Looking after horses 1

Ever dreamed of keeping a horse?  

Owning a horse can be a pleasant and enjoyable experience, however it is also a huge responsibility. With the right care your horse can be fit, happy and healthy.

There are many aspects of caring for a horse. Here are the basics of owning one.

 

Food

Unlike humans horses are strictly plant eaters. They should have a varied diet of grass, hay and treats. Some other foods, like grains and minerals, are good for them too. But be careful! Any change in a diet should be graduate. Otherwise horses can get sick and will have to go to a vet!
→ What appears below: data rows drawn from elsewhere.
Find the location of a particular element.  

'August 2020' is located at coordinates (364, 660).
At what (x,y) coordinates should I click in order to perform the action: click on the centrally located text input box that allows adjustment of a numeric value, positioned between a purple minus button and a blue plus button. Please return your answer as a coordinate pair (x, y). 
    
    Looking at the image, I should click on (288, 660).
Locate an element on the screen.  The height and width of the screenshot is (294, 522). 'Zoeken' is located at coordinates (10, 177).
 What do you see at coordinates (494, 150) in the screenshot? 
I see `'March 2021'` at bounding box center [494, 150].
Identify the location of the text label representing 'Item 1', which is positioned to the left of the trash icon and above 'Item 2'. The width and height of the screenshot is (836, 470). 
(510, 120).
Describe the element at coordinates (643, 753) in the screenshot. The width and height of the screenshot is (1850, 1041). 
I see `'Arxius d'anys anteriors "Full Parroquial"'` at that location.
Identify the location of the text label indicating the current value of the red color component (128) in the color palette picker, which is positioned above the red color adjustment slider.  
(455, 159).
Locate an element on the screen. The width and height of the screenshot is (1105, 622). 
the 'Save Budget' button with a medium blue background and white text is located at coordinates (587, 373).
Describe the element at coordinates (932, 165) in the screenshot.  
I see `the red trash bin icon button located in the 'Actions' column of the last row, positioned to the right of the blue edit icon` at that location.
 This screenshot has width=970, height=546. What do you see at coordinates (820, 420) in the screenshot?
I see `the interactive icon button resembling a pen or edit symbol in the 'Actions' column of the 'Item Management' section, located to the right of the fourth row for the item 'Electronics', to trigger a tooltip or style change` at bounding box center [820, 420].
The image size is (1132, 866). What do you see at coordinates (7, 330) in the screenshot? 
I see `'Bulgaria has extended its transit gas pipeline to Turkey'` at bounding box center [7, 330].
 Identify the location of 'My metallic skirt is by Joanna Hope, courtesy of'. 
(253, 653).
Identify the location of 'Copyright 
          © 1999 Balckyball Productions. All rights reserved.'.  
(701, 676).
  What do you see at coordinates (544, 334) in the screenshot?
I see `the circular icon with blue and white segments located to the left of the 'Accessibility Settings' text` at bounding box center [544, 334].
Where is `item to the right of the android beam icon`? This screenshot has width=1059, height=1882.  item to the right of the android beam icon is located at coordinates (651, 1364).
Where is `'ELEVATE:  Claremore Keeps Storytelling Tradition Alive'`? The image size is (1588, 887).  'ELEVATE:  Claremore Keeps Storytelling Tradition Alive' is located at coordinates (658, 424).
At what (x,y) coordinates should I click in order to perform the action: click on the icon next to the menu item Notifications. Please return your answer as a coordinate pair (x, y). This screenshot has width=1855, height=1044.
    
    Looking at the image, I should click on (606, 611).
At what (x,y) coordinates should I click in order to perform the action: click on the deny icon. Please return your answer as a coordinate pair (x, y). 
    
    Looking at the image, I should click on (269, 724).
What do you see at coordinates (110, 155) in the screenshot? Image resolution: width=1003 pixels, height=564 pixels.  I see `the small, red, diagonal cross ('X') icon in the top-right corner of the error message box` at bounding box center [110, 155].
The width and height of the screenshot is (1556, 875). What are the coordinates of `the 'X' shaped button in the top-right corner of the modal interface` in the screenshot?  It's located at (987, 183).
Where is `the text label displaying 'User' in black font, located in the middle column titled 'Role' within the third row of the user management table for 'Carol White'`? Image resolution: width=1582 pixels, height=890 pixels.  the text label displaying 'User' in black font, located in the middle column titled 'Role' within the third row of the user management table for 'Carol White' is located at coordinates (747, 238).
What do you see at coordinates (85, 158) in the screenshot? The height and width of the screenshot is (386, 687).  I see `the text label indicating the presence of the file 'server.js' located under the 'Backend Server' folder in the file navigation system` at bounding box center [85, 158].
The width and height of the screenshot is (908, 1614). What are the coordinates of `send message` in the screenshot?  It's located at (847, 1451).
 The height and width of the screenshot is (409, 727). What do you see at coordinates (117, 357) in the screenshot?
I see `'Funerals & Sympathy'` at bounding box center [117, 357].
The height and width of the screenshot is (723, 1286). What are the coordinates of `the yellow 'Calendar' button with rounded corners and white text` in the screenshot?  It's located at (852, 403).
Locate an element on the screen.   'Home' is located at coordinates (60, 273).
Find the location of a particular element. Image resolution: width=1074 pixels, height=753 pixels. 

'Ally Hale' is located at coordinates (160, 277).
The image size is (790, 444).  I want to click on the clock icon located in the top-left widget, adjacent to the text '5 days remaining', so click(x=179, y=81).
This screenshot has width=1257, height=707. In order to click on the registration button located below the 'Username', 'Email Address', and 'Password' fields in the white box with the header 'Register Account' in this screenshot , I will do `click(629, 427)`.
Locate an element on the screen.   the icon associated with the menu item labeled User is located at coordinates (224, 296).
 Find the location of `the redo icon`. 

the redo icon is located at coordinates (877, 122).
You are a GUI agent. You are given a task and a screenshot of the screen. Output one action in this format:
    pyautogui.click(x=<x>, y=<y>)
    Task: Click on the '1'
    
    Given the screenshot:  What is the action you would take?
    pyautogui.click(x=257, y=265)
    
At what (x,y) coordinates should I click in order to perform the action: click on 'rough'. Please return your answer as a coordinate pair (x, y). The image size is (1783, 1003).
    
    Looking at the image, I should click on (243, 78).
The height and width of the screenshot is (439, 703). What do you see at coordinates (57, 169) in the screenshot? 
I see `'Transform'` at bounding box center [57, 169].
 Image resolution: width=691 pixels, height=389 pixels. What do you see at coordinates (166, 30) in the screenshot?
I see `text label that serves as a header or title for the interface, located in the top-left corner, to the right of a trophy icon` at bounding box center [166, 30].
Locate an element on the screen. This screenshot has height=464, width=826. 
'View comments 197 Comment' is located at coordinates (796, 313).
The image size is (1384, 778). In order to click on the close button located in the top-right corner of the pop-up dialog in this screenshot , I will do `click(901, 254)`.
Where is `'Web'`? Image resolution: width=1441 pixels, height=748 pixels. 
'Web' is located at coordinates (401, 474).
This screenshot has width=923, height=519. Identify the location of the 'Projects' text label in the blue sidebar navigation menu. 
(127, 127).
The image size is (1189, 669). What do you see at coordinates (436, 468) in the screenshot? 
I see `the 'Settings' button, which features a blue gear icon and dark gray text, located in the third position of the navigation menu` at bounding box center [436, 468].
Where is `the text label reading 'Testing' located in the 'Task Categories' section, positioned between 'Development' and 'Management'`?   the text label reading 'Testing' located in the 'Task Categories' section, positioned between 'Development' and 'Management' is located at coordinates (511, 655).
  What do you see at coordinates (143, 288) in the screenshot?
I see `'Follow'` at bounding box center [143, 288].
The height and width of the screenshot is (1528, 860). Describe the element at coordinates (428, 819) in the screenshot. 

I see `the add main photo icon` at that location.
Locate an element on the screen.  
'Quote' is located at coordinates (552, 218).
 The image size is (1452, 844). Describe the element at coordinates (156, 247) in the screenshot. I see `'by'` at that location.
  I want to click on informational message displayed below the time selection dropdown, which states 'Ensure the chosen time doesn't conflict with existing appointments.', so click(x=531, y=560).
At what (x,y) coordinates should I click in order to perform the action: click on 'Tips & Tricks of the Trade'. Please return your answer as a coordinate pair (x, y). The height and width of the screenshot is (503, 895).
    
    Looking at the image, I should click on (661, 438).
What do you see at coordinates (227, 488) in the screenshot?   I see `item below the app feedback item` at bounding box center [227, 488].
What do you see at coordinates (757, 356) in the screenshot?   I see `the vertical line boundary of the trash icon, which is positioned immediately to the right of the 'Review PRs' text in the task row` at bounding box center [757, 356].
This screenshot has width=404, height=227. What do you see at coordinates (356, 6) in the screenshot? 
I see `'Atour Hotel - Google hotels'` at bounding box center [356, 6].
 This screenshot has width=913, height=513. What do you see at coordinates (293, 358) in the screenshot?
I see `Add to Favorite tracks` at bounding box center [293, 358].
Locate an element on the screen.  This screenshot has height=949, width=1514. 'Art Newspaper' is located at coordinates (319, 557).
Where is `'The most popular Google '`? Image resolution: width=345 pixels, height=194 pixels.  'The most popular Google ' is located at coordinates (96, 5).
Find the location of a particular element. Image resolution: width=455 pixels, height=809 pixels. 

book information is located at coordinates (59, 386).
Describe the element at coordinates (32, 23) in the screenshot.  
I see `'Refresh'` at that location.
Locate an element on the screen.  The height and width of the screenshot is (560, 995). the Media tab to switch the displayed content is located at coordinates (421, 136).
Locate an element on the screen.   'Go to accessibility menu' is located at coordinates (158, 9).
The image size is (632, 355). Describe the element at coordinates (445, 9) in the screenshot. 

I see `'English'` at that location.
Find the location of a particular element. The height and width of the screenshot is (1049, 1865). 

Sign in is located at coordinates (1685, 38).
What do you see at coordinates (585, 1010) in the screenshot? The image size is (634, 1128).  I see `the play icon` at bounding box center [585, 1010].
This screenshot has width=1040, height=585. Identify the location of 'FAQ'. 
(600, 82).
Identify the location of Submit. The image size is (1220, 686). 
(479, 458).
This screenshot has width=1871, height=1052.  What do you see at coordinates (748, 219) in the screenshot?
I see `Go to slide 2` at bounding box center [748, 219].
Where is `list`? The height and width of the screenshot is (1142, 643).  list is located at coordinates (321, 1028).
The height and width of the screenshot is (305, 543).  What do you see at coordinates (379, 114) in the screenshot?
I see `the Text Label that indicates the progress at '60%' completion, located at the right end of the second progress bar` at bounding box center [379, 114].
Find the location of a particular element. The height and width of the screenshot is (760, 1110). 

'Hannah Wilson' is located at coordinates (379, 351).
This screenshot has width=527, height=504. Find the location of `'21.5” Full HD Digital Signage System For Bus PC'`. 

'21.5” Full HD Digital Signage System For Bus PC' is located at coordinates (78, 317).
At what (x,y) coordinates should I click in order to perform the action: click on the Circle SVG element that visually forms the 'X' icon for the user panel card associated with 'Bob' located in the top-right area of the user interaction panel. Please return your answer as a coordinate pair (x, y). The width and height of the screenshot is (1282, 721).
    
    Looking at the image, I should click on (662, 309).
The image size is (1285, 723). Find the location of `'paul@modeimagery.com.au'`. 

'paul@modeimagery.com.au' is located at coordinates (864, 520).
You should not feed them things like:

  • cores, seeds and pits!  Horses love fruits! But remember to cut fruits into small chunks (to prevent choking) and remove seeds and pits (they can be toxic) before feeding them to your horse.  Here is how to prepare fruits for horses.
  • wheat or rice bran (those are hard outer shells of the grains)
  • your home plants (that spider plant belongs on your windowsill, not in your horse’s tummy)

Water

Clean water should always be available. A medium size horse will drink about 40 liters of water every day! An average adult human, in comparison, needs about 2 liters of water daily!

 

Space

Horses are…well…big! A horse will need lots of space to walk and run around! In practice, this means your horse will need a paddock ideally around 600 square ft. However if you are short on space anything over 250 square ft would be ok.

Your horse will need a shelter too! It will protect the animal from extreme weather, wind and rain.

 

Exercise

To keep your horse fit and happy you will need to exercise it for at least two hours every day. A horse should also be saddled and ridden regularly.

Horses should be ridden regularly

 

Company

Horses will always enjoy company, whether of a human or another horse. Horses are social animals so they should be given a chance to live together. If they are in separate paddocks but get along well, horses should have a time when they can see each other (or chance to interact in there paddocks). Horses that do not get on well should not be housed together or even be in paddocks next to each other. (Just like humans, right?)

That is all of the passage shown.